The path to victory is direct, straightforward and brutal: Fly in, rip cards from their hands preferably from turn 2 on, remove what needs removing, get them into topdeck mode and win. The deck's removal is geared towards early drops with the intent of forcing later ones to be discarded: The random and targeted discard of Hyppie and Shimian are some of your best weapons. Bigger fliers can be a problem, so keep your Unmakes handy if need be, and a golem deck running Sand Golem and Dodecapod is one surefire way to get a major headache. (Curiously, I did once manage to play a discard golem deck against Specters one time. It was fun.) As with Kaleidoscope and Standard, Wilt-Leaf Liege is a royal pain in the discard. If you have a choice, always stack your Shimian Specter first. 

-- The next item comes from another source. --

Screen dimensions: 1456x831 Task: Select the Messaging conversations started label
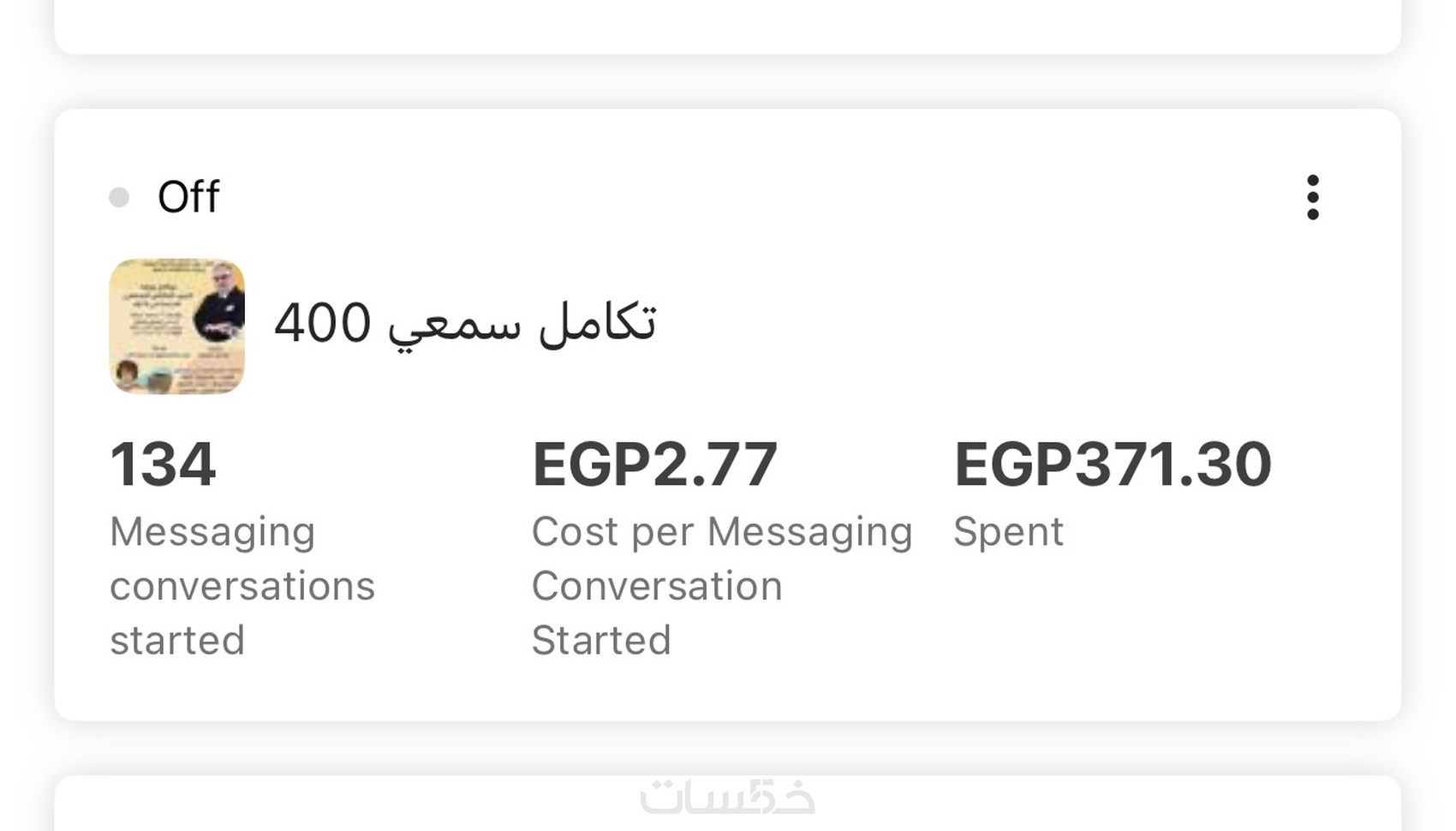(242, 586)
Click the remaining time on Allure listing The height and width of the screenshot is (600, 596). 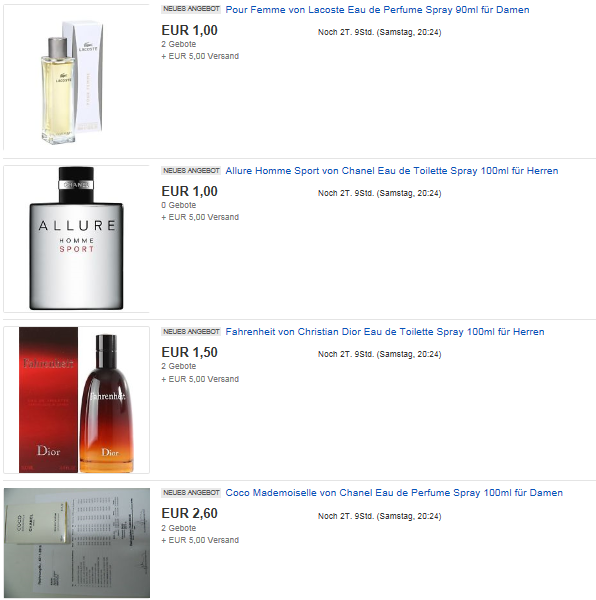tap(379, 194)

Making a complete Spectercle
Tribal Classic deck with spikish leanings
Creatures
4 Hypnotic Specter
4 Needle Specter
4 Abyssal Specter
4 Shimian Specter
4 Silent Specter
20 cards

Other Spells
4 Dark Ritual
4 Chainer's Edict
4 Smother
4 Unmake
16 cards
 
Lands
4 Barren Moor
20 Swamp
24 cards

 
Silent Specter


I've had a fair few people asking me in recent days about what classic tribal deck I'd run in a serious tournament. Aside from the fact that the competitive side never grabbed me as much as it does most players, the fact is that the Tribal Classic format really is not particularly well suited to serious tournament play. You have no sideboard, and neither do your opponents. If there are prizes on the line, the spike attitude should be to exploit this for all its worth: Everything within the rules is fair game. No sideboards means that everything your deck can do is in the core 60 cards, as is everything your opponent can do. This has two major consequences. Firstly, you need maindeck answers to your opponent's dirty tricks, and secondly, as a Spike, you will need dirty tricks that your opponent can't defend against and doesn't have the option of siding in answers for.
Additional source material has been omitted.